![Header](img/header_1.jpg)

# Binaural Synthesis

Humans are able to localize sound events with regard to their perceived distance as well as their angular position in space. Sound waves are altered due to reflections, diffrection, and resonances caused by the precense of a humans body, that is head, shoulders, torso, as well as the fine structure of the ear formed by pinna, cavum conchae, etc. All these effects, which in its assembly are evaluated by the human brain to localize a source or to get other spatial information, are integrated in binaural signal. If the binaural signal is reproduced perfectly at the ear drums (the human’s microphones), there is no chance to distinguish the virtual source or environment from the real sound field. With binaural synthesis, a filtering approach with special filters, an acoustic sound source represented by a mono-signal can virtually be placed at arbitrary positions in space.

In this lab, the basics of binaural synthesis are introduced in an explorative fashion. The aim is to familiarize with the structure of HRIR datasets, to understand the difference between interaural time difference (ITD) and interaural level difference (ILD), and finally to evaluate a first static binaural synthesis of two monaural input signals.

---
## 1. Head-related transfer functions

A valid way to describe all linear sound transformations caused by torso, head and pinna is the use of so called “head-related transfer functions” (HRTFs). For each direction of sound incidence from a sound source to a human receiver there exist two transfer functions (one for the left and one for the right ear), which are combined into a two-channel HRTF in frequency domain. The combination of all directions into a single database is commonly called an HRTF dataset.

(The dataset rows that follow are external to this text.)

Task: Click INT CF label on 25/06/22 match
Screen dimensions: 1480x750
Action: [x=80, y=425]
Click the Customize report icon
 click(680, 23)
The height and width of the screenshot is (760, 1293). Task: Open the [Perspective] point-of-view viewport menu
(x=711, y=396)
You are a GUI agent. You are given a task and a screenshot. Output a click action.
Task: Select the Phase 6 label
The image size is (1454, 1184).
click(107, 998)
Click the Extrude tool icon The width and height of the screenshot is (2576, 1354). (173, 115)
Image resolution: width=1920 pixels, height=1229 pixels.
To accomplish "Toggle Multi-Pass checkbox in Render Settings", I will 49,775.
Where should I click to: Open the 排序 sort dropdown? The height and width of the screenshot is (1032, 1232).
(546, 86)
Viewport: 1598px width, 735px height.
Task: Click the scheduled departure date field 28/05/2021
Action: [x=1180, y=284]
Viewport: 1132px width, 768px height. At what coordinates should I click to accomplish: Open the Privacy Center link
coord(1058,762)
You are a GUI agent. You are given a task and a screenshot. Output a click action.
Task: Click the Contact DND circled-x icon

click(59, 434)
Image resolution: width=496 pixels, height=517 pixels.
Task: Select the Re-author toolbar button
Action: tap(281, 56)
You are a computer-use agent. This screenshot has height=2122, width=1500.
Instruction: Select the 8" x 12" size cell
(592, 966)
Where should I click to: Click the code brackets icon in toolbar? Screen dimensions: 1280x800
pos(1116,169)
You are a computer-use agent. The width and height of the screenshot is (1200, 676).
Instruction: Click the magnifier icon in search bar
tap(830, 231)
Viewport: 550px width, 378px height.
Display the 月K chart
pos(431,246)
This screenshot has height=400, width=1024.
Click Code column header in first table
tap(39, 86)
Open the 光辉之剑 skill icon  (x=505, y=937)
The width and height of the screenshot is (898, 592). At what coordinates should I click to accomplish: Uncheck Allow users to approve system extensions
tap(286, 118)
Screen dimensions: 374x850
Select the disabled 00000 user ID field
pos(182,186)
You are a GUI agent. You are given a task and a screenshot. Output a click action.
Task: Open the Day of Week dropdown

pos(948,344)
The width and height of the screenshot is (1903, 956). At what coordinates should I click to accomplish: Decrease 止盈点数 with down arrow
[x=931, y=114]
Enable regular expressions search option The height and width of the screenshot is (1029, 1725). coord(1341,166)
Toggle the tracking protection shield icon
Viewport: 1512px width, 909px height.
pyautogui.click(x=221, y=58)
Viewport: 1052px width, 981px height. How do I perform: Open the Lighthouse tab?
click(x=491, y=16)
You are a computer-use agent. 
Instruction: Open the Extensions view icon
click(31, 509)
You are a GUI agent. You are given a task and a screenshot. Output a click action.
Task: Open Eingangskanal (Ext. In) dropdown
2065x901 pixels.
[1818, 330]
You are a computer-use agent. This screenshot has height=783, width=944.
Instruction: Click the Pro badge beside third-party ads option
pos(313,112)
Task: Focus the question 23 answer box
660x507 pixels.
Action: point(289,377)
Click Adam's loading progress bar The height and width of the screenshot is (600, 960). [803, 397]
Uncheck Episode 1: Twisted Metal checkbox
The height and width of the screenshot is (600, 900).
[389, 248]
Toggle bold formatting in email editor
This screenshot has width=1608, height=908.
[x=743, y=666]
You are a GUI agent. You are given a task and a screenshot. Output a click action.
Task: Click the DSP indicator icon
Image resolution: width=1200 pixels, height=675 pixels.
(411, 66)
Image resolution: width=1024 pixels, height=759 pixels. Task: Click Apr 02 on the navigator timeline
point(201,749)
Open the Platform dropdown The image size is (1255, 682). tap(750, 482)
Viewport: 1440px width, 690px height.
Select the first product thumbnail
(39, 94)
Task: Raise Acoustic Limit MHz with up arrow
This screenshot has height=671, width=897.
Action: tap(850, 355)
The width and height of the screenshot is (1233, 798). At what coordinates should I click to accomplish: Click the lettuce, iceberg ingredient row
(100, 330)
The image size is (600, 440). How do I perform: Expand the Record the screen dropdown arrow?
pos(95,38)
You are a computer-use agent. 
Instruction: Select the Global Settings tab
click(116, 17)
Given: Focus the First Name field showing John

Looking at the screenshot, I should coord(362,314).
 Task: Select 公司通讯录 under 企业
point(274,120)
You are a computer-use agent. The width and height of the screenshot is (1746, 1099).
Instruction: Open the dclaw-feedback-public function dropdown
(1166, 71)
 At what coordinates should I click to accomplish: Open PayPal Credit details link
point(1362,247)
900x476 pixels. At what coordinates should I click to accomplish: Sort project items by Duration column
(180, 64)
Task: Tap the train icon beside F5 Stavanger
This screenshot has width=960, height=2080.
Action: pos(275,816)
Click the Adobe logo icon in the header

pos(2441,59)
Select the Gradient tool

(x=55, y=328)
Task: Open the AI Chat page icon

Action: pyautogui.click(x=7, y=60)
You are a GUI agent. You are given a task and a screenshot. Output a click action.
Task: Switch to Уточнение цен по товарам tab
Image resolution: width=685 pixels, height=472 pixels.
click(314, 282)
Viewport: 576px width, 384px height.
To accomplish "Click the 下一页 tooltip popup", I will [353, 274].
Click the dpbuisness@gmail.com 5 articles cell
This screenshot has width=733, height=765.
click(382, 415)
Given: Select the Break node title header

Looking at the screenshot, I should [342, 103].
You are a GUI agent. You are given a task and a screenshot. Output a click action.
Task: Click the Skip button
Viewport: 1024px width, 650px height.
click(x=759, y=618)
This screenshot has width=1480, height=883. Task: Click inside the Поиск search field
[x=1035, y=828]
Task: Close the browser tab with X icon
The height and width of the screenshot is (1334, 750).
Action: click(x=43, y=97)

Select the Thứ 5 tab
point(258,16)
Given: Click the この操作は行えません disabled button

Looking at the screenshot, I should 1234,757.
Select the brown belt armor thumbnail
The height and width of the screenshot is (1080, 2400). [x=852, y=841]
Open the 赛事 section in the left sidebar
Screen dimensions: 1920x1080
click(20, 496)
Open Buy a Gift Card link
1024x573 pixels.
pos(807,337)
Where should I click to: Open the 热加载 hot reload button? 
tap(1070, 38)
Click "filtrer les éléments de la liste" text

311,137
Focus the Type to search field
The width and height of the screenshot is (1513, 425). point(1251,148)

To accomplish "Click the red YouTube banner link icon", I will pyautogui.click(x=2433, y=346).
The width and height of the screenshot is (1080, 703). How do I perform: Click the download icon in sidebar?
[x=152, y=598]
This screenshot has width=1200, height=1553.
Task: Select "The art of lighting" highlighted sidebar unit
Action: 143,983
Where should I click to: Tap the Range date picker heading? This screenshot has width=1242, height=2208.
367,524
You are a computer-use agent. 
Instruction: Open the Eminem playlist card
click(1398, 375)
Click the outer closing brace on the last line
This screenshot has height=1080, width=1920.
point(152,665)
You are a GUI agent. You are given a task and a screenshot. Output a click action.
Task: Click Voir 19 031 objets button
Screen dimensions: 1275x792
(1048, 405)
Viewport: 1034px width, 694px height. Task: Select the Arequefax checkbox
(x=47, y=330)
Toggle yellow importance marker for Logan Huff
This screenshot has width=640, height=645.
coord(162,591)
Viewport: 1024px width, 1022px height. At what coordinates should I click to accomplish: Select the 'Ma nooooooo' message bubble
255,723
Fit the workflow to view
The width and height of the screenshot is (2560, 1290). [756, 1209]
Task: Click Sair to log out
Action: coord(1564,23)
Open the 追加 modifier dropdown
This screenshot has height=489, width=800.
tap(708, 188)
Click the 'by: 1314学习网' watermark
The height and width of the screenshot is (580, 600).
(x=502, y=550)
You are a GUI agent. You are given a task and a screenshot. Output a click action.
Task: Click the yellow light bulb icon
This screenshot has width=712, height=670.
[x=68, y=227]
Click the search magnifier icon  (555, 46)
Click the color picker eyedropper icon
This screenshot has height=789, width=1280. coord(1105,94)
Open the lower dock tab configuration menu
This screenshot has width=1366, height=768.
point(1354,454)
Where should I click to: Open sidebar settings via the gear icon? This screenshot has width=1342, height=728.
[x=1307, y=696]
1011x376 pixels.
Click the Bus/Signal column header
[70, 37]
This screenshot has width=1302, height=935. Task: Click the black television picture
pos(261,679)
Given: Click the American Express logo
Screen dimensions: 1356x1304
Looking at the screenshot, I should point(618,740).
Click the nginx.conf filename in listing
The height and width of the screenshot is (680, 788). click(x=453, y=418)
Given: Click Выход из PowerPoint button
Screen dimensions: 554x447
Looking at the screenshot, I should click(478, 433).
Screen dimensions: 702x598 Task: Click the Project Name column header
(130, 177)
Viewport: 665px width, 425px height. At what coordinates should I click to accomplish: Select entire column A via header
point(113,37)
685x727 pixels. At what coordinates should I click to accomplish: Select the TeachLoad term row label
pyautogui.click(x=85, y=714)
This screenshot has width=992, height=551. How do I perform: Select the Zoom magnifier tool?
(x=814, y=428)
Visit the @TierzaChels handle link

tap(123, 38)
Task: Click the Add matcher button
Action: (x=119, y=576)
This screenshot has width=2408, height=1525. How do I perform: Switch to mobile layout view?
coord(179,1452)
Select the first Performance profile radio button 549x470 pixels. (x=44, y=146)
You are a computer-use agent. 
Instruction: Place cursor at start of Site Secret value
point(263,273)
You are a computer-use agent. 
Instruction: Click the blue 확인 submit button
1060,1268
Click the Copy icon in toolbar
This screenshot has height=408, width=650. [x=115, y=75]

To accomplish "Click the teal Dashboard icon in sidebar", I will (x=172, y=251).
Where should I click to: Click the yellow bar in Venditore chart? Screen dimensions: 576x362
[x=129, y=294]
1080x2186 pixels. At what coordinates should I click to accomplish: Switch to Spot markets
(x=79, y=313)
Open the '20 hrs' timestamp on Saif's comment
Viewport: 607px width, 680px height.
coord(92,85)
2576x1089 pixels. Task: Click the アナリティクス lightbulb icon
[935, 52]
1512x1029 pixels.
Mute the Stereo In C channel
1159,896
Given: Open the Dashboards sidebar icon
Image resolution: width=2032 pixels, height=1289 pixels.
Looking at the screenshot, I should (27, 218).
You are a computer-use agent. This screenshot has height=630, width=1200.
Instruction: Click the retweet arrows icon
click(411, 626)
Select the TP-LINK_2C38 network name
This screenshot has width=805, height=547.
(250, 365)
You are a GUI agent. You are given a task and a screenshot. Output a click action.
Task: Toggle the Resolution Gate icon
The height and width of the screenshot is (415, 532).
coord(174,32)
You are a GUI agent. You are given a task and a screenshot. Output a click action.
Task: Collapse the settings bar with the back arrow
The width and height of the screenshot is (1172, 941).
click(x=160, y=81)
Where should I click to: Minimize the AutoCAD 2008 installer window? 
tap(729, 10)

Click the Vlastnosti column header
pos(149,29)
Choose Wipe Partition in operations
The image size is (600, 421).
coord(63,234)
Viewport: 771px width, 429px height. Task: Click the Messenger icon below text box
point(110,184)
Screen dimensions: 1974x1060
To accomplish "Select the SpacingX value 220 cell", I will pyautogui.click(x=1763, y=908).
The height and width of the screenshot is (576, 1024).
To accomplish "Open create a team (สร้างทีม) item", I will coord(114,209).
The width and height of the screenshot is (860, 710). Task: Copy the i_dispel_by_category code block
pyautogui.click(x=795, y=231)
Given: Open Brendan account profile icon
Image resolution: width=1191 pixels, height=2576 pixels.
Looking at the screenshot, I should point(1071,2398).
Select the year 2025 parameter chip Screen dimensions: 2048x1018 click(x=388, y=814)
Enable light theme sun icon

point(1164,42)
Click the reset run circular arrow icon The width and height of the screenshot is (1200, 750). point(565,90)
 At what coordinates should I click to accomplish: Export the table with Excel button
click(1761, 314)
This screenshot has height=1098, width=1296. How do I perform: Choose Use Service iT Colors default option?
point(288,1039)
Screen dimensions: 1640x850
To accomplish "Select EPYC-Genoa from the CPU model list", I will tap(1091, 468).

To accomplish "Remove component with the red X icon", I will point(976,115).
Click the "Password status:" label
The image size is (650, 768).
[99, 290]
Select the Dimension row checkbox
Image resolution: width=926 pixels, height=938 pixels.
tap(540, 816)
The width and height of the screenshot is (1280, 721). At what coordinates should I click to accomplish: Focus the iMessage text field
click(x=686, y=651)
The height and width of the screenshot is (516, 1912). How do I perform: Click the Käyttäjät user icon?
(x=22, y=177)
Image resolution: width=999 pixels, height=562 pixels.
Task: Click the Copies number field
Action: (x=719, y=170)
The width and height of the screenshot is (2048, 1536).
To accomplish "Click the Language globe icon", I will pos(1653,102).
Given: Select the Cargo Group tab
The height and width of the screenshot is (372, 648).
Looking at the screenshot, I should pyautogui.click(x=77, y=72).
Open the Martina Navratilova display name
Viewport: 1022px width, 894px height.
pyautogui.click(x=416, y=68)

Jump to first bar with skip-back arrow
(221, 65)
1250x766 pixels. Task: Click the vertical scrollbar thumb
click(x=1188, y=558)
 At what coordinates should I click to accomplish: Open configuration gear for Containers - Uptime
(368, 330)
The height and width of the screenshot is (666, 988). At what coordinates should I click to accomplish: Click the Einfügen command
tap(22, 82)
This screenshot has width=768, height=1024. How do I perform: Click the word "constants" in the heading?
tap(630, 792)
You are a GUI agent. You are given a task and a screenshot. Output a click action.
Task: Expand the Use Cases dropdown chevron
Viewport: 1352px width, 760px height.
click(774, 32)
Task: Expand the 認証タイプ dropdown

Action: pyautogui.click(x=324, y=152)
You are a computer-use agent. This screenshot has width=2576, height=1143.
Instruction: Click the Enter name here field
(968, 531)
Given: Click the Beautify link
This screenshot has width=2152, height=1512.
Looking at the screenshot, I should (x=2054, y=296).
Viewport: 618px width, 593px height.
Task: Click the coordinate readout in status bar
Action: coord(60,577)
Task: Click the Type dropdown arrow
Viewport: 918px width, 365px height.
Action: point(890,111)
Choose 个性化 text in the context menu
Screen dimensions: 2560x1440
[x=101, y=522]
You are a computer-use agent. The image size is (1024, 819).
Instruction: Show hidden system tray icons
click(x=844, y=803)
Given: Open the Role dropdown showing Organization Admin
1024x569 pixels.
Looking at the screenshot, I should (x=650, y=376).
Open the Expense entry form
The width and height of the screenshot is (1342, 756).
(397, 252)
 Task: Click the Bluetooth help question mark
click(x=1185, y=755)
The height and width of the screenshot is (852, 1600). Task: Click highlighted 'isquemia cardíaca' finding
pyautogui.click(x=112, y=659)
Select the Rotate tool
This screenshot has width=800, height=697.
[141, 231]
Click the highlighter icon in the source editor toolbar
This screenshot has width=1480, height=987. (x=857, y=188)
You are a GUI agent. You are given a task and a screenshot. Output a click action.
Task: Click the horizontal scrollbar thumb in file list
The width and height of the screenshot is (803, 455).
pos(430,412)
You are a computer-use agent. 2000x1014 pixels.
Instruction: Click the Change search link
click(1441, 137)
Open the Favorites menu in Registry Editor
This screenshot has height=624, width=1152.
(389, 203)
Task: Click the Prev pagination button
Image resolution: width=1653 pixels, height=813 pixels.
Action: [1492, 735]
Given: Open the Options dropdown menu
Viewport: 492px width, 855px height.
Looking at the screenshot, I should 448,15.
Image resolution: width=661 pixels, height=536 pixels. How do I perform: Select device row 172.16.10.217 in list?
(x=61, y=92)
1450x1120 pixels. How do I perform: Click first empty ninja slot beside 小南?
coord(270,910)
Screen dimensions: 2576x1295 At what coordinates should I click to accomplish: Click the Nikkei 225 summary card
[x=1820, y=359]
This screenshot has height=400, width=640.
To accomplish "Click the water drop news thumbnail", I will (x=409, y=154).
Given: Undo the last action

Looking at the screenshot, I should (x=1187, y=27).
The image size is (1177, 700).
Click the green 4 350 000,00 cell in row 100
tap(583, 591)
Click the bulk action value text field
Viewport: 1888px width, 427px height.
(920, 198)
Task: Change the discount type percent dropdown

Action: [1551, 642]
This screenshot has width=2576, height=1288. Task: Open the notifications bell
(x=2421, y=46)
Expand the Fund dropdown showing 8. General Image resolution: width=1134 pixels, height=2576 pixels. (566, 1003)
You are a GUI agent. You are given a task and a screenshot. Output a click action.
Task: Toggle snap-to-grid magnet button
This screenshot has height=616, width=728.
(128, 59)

For the description of the direction of sound incidence, a spherical head-related coordinate system is used (see Figure, left). The origin of this coordinate system is in the center of the head, at the center between the connecting line of the ear canals. There are two angles $\vartheta$ and $\varphi$ describing the direction of incidence. The azimuth angle 𝜑 rotates counterclockwise (righthanded) between 0° (front direction) and 360° (again front direction) on the horizontal plane.
The elevation angle $\vartheta$ is defined from -90° (bottom) to 90° (top). The angle-pair ($\varphi$, $\vartheta$) = (0°, 0°) denotes sound coming from front, ($\varphi$, $\vartheta$) = (90°, 0°) from left and ($\varphi$, $\vartheta$) = (0°, 90°) from top. Three planes are defined: The horizontal plane ($\vartheta$ = 0°), median plane ($\varphi$ = 0°, 180°) and frontal plane ($\varphi$ = ±90°).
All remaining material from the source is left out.